FREDERICTON — L’ex-vice-premier ministre conservateur Robert Gauvin sera le candidat libéral dans la circonscription de Baie-de-Shédiac—Dieppe, le comté représenté jusqu’ici par l’ancien premier ministre du Nouveau-Brunswick Brian Gallant.

Le chef libéral Kevin Vickers a annoncé mardi cette nomination à Scoudouc, au coeur de la circonscription, en vue des élections générales du 14 septembre. M. Gauvin, élu en 2018 député de Shippagan-Lamèque-Miscou, dans la péninsule acadienne, avait été le seul élu acadien chez les conservateurs. Le premier ministre Blaine Higgs l’avait nommé vice-premier ministre, ministre du Tourisme, du Patrimoine et de la Culture, et ministre responsable de la Francophonie.

Mais M. Gauvin avait quitté le caucus en février dernier, pour siéger à titre d’indépendant, afin de protester contre les réformes des soins de santé qui auraient entraîné la fermeture des urgences dans certains hôpitaux ruraux.

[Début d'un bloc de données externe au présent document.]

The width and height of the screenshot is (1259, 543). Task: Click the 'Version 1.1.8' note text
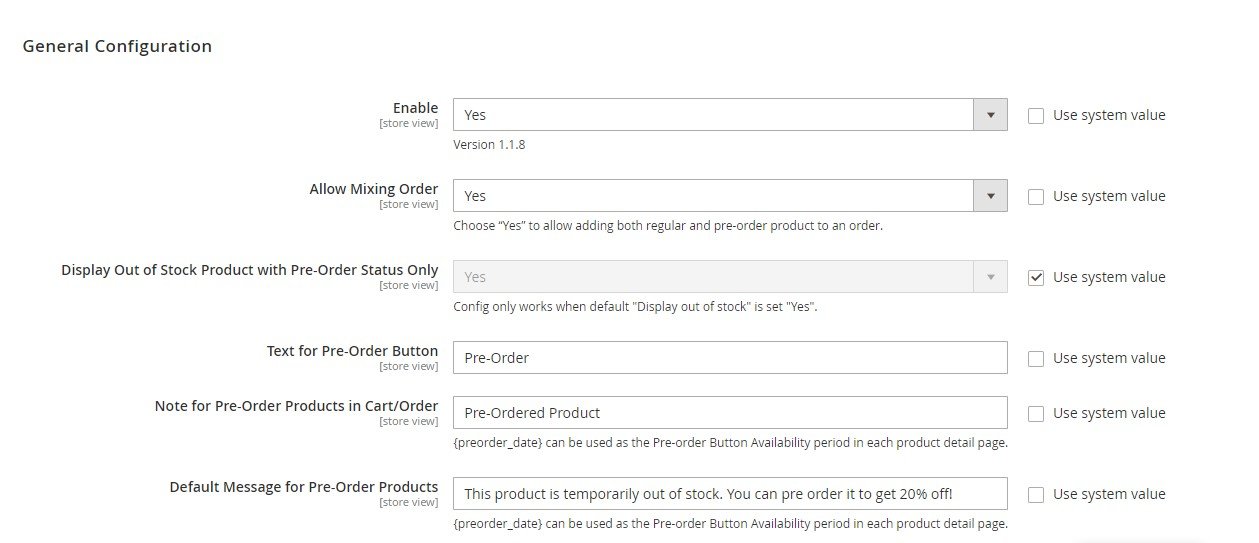click(x=489, y=144)
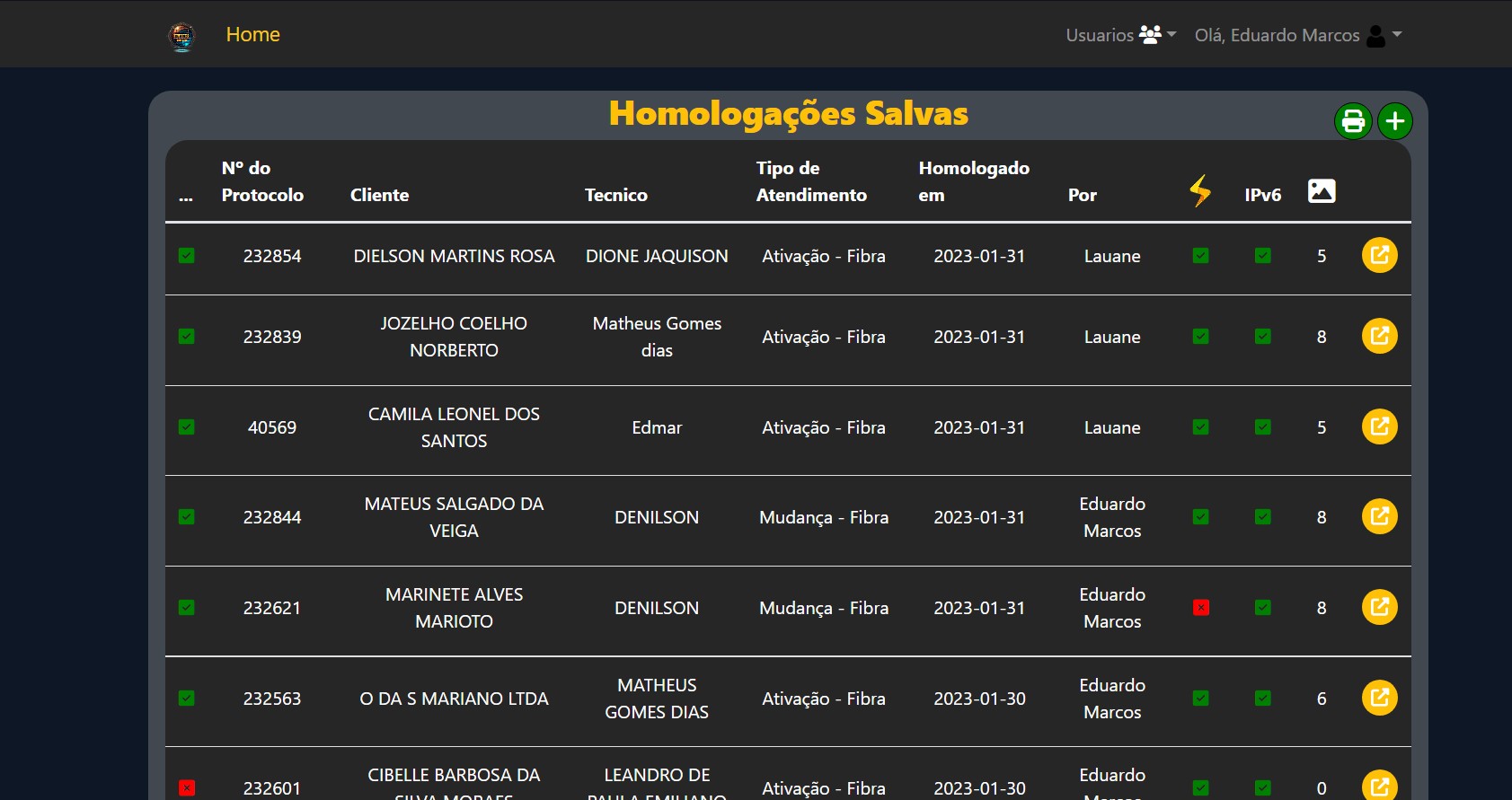
Task: Toggle status checkbox for DIELSON MARTINS ROSA
Action: click(187, 256)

Le gouvernement a par la suite abandonné ce plan.

M. Gauvin a expliqué aux journalistes mardi qu’il quittait les troupes conservatrices parce que ce gouvernement manquait de compassion, alors que les élus doivent s’occuper plus que jamais des plus vulnérables. Fils de l’ancien ministre conservateur Jean Gauvin, il assure que M. Vickers ne lui a rien promis pour l’amener chez les libéraux.

Interrogé mardi à Oromocto, M. Higgs a estimé que M. Gauvin serait parfait chez les libéraux, parce qu’il a tendance à se défiler devant les enjeux difficiles, comme l’a fait son nouveau chef la semaine dernière à la table de négociations, selon lui.

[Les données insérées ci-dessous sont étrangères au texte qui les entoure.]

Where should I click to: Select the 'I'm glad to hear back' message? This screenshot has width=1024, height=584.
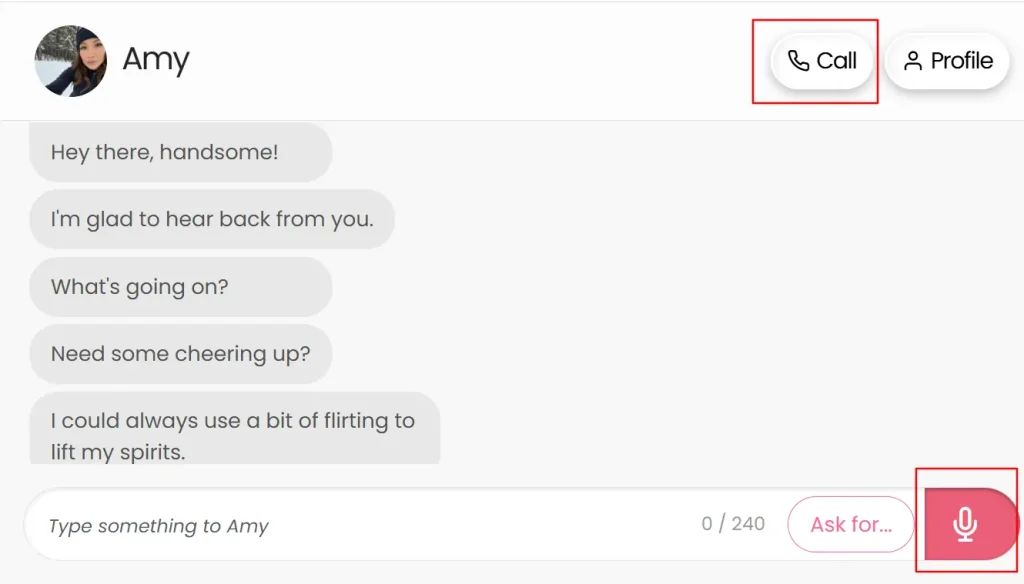tap(212, 219)
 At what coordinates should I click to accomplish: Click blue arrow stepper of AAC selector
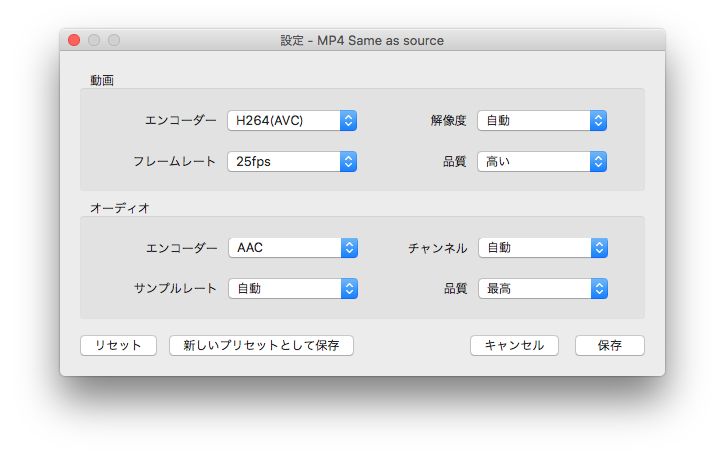(x=349, y=248)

Le premier ministre a annoncé lundi qu’il déclenchait des élections générales anticipées après avoir échoué à conclure un accord de partage du pouvoir avec les partis de l’opposition. Le chef libéral Vickers avait quitté vendredi ces négociations en affirmant que cette manoeuvre équivalait à un coup de force du premier ministre Higgs.

Santé mentale

Lors de cette première journée complète de campagne électorale, M. Higgs a promis, mardi, de meilleurs services pour la santé mentale et la toxicomanie si son gouvernement est réélu dans un mois. Lors d’un arrêt à Oromocto, il a soutenu que le niveau croissant de maladie mentale et de toxicomanie dans la province était alarmant.

Il a par ailleurs cité un récent sondage qui suggérait que plus de la moitié des Néo-Brunswickois estiment qu’ils sont plus à risque de problèmes de santé mentale en raison de la COVID-19. Le chef conservateur a promis de poursuivre le plan quinquennal mis en place par son gouvernement, qui comprend un meilleur accès aux services de soutien psychologique.

Il s’agira de la première campagne électorale au pays depuis le début de la pandémie en mars. Des affiches électorales ont poussé pendant la nuit dans toute la province, mais cette campagne sera bien différente en raison des préoccupations sanitaires. Les partis mettront davantage l’accent sur les médias sociaux et les envois postaux plutôt que sur le porte-à-porte et les poignées de mains.

À la dissolution de l’Assemblée législative du Nouveau-Brunswick, le Parti progressiste-conservateur et le Parti libéral détenaient tous les deux 20 sièges. L’Alliance des gens et le Parti vert en possédaient trois chacun et il y avait un député indépendant; deux sièges étaient par ailleurs vacants.